We now serialize the latest values of features since the beginning of time to prepare for serving (note: materialize-incremental serializes all new features since the last materialize call).

Run below bash command

```shell
CURRENT_TIME=$(date -u +"%Y-%m-%dT%H:%M:%S")
feast materialize-incremental $CURRENT_TIME
```

You should see below output

```text
Materializing 1 feature views to 2022-06-22 15:45:11+02:00 into the sqlite online store.

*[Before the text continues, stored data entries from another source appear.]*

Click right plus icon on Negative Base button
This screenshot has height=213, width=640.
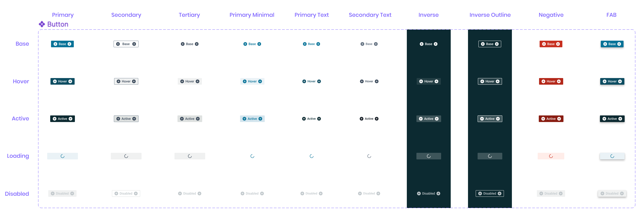558,44
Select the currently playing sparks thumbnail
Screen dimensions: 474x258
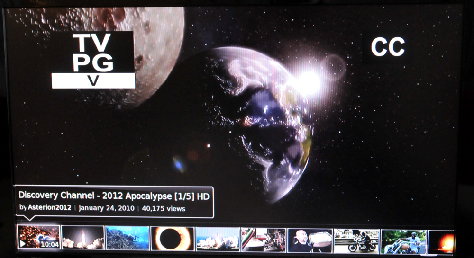pyautogui.click(x=39, y=237)
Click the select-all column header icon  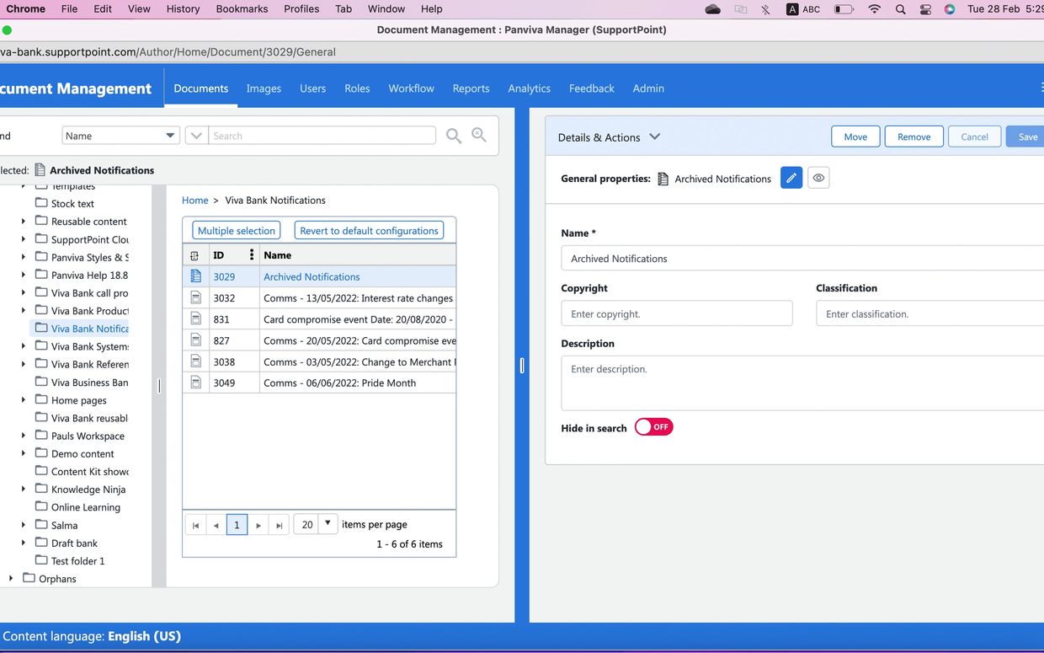pos(195,255)
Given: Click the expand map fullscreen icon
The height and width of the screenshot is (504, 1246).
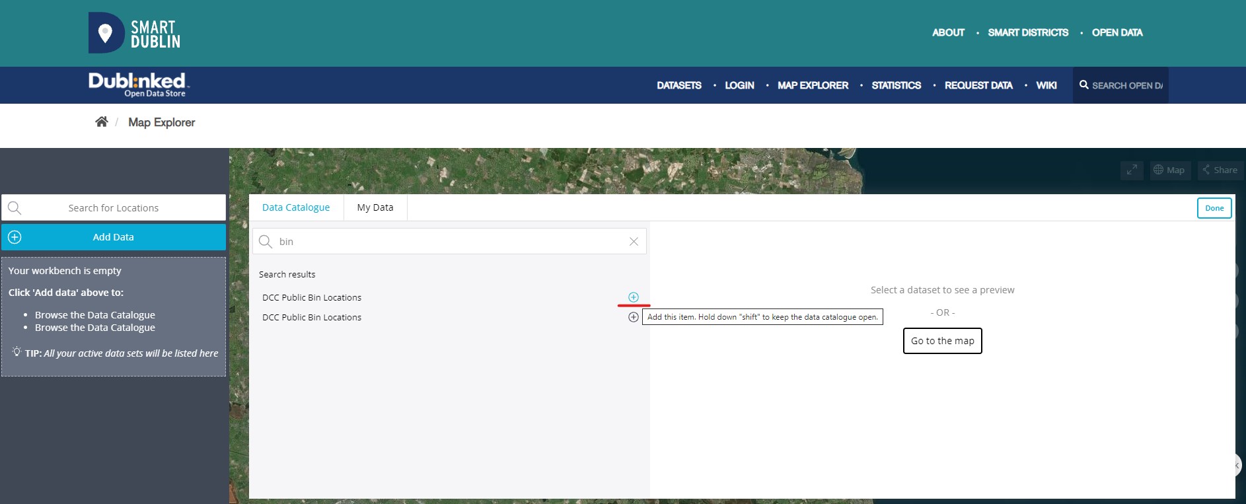Looking at the screenshot, I should point(1132,170).
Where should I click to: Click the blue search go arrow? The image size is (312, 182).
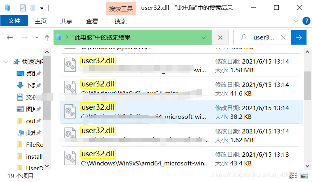tap(299, 38)
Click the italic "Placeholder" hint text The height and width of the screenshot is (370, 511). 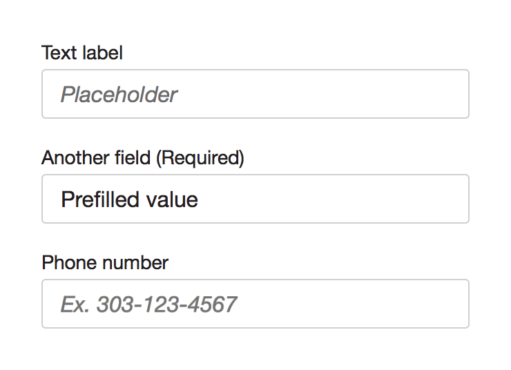click(x=119, y=95)
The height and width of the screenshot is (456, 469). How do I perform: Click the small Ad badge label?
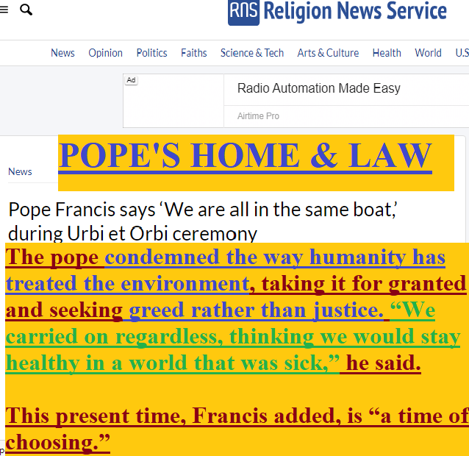click(x=131, y=79)
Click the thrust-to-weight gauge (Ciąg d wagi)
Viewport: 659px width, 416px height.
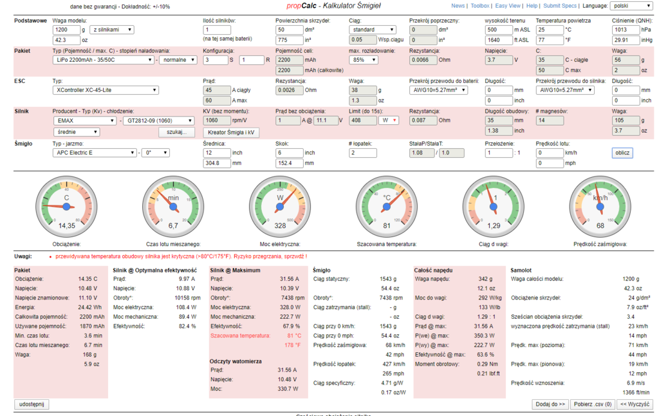[x=494, y=206]
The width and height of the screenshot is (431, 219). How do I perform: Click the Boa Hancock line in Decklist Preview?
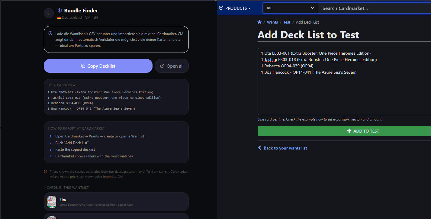click(91, 108)
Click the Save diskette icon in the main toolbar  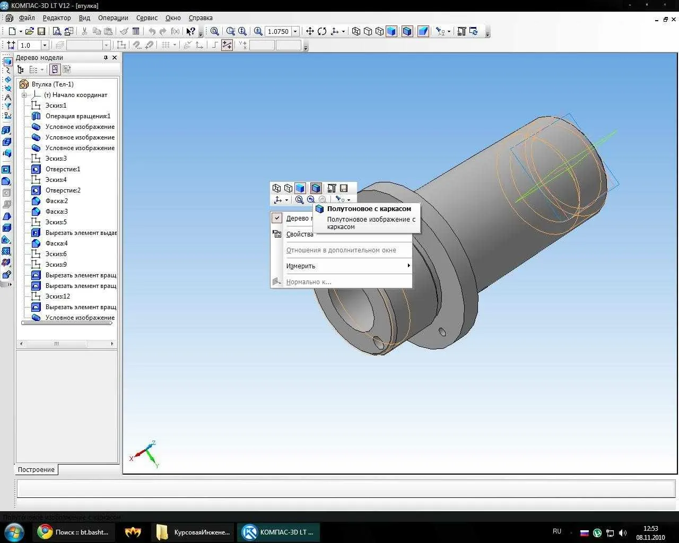[41, 31]
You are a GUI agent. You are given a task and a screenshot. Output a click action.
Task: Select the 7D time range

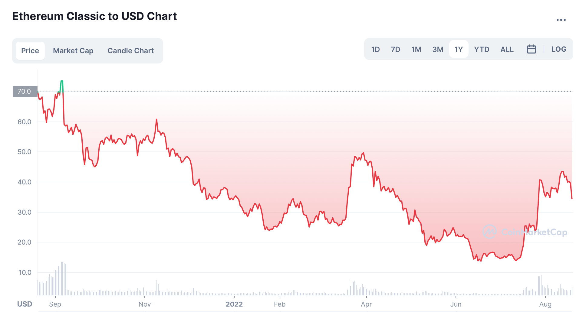395,49
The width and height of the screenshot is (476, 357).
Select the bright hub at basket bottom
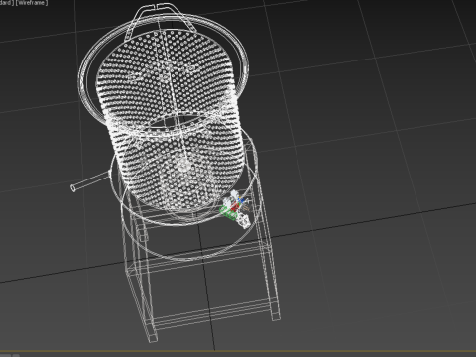coord(182,166)

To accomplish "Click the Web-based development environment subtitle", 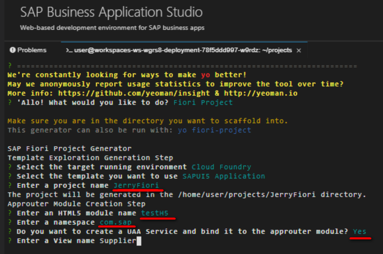I will [x=112, y=28].
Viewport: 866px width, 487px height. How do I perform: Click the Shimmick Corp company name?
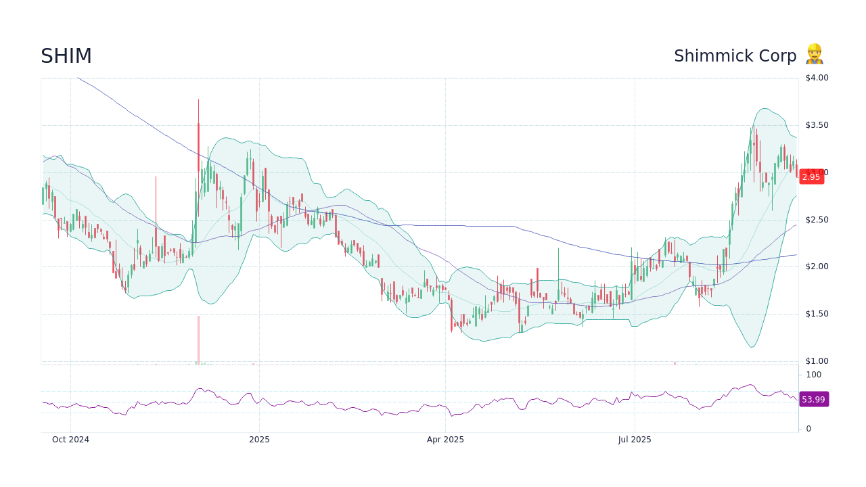pos(735,56)
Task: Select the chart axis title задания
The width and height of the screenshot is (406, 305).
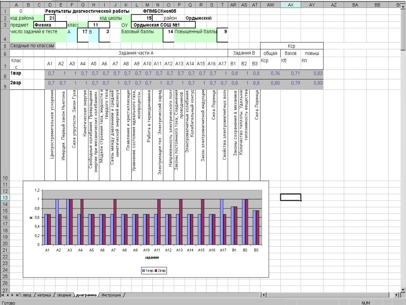Action: point(151,257)
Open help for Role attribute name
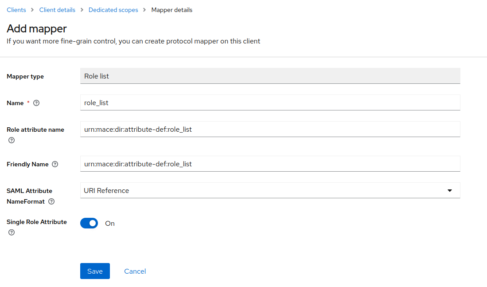 tap(12, 140)
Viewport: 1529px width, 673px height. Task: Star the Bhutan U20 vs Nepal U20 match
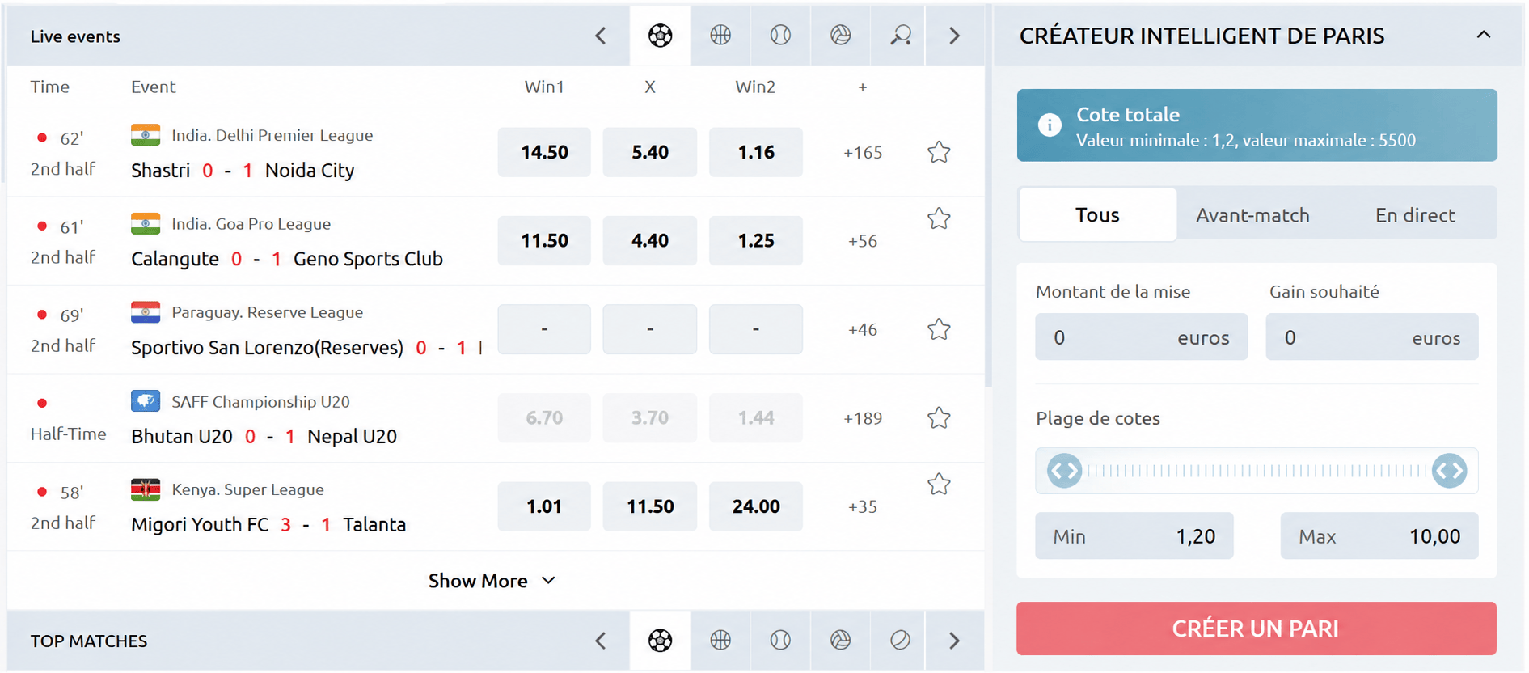pos(938,418)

driver_hourly_stats from 2022-06-21 13:45:14+02:00 to 2022-06-22 15:45:11+02:00:
100%|█████████████████████████████████████████████████████████████████| 5/5 [00:00<00:00, 45.08it/s]

```

## Step 6: Fetching feature vectors for inference

At inference time, we need to quickly read the latest feature values for different drivers (which otherwise might have existed only in batch sources) from the online feature store using `get_online_features()`. These feature vectors can then be fed to the model.

In [7]:
from pprint import pprint
from feast import FeatureStore

store = FeatureStore(repo_path=store_path)

feature_vector = store.get_online_features(
    features=[
        "driver_hourly_stats:conv_rate",
        "driver_hourly_stats:acc_rate",
        "driver_hourly_stats:avg_daily_trips",
    ],
    entity_rows=[
        # {join_key: entity_value}
        {"driver_id": 1004},
        {"driver_id": 1005},
    ],
).to_dict()

pprint(feature_vector)

{'acc_rate': [0.669306755065918, 0.4245249927043915],
 'avg_daily_trips': [147, 578],
 'conv_rate': [0.7321154475212097, 0.7953137755393982],
 'driver_id': [1004, 1005]}


## Step 7: Using a feature service to fetch online features instead.

You can also use feature services to manage multiple features, and decouple feature view definitions and the features needed by end applications. The feature store can also be used to fetch either online or historical features using the same api below. More information can be found [here](https://docs.feast.dev/getting-started/concepts/feature-retrieval).

In [8]:
from feast import FeatureStore
feature_store = FeatureStore(store_path)  # Initialize the feature store

feature_service = feature_store.get_feature_service("driver_activity")
features = feature_store.get_online_features(
    features=feature_service,
    entity_rows=[
        # {join_key: entity_value}
        {"driver_id": 1004},
        {"driver_id": 1005},
    ],
).to_dict()

In [10]:
pprint(features)

{'acc_rate': [0.669306755065918, 0.4245249927043915],
 'avg_daily_trips': [147, 578],
 'conv_rate': [0.7321154475212097, 0.7953137755393982],
 'driver_id': [1004, 1005]}


## Step 8: Browse your features with the Web UI (experimental)

View all registered features, data sources, entities, and feature services with the Web UI
Run below command

```shell
# start web ui on port 8080
feast ui -p 8080
```